Read through the data and count the lines that contain the string "computer"; give only the result.
------
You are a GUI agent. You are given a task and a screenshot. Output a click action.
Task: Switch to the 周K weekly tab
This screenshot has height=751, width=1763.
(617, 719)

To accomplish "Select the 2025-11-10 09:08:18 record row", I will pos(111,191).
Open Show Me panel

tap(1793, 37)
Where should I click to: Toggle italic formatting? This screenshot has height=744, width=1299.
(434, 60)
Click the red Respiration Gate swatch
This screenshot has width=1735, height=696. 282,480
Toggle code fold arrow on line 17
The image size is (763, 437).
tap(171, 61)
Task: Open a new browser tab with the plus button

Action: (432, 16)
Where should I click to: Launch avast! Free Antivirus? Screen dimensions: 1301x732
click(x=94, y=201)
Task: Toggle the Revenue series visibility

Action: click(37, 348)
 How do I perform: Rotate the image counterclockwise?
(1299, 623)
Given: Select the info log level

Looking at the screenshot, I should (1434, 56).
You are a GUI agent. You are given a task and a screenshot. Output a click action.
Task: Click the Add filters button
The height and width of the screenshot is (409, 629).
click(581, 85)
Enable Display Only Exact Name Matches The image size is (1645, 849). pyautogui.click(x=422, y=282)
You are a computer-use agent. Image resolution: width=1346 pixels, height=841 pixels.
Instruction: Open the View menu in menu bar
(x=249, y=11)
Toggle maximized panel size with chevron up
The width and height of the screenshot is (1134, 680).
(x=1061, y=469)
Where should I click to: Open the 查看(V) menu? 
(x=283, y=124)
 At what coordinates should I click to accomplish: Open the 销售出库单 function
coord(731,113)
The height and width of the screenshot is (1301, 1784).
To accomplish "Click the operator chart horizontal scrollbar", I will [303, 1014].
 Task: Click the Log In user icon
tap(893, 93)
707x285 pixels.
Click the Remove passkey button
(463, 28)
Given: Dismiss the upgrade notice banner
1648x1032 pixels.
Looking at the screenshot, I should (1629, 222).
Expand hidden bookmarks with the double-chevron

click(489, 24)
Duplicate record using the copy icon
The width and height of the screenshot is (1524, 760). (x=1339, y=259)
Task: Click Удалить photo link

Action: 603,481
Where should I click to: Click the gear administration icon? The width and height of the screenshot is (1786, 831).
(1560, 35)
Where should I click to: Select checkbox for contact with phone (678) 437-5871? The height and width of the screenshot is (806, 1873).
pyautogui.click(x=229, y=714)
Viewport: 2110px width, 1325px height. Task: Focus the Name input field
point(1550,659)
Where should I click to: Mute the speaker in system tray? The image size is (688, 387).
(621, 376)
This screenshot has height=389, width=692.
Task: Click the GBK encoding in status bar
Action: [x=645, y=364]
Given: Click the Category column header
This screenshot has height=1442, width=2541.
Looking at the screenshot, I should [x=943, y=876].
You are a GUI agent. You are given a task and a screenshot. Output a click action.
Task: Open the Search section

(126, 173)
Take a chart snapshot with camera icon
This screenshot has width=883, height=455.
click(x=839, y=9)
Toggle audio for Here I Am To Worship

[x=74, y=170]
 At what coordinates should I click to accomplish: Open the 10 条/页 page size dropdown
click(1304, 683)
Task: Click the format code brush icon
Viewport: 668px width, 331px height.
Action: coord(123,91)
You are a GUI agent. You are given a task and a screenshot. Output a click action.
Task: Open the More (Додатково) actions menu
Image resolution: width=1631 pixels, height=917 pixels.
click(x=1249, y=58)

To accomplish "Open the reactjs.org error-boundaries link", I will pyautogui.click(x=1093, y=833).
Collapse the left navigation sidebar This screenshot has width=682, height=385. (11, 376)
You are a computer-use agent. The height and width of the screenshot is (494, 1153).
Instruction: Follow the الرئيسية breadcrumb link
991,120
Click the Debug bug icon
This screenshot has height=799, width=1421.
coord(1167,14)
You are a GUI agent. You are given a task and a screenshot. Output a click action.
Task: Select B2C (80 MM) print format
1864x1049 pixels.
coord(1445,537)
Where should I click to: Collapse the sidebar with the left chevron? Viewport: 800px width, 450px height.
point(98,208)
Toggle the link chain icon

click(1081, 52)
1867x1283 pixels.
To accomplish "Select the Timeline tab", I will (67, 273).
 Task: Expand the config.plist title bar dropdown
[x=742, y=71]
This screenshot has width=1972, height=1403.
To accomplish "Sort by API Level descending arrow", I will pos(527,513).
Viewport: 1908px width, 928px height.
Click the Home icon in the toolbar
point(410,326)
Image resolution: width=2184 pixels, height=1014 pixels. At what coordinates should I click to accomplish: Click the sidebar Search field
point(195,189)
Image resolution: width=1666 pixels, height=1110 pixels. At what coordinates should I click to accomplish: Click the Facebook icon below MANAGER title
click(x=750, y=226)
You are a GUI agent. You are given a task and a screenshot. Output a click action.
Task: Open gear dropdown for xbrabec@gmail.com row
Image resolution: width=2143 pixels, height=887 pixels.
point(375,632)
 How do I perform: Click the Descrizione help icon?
------
◆ **ANSWER TO THIS EXERCISE**
2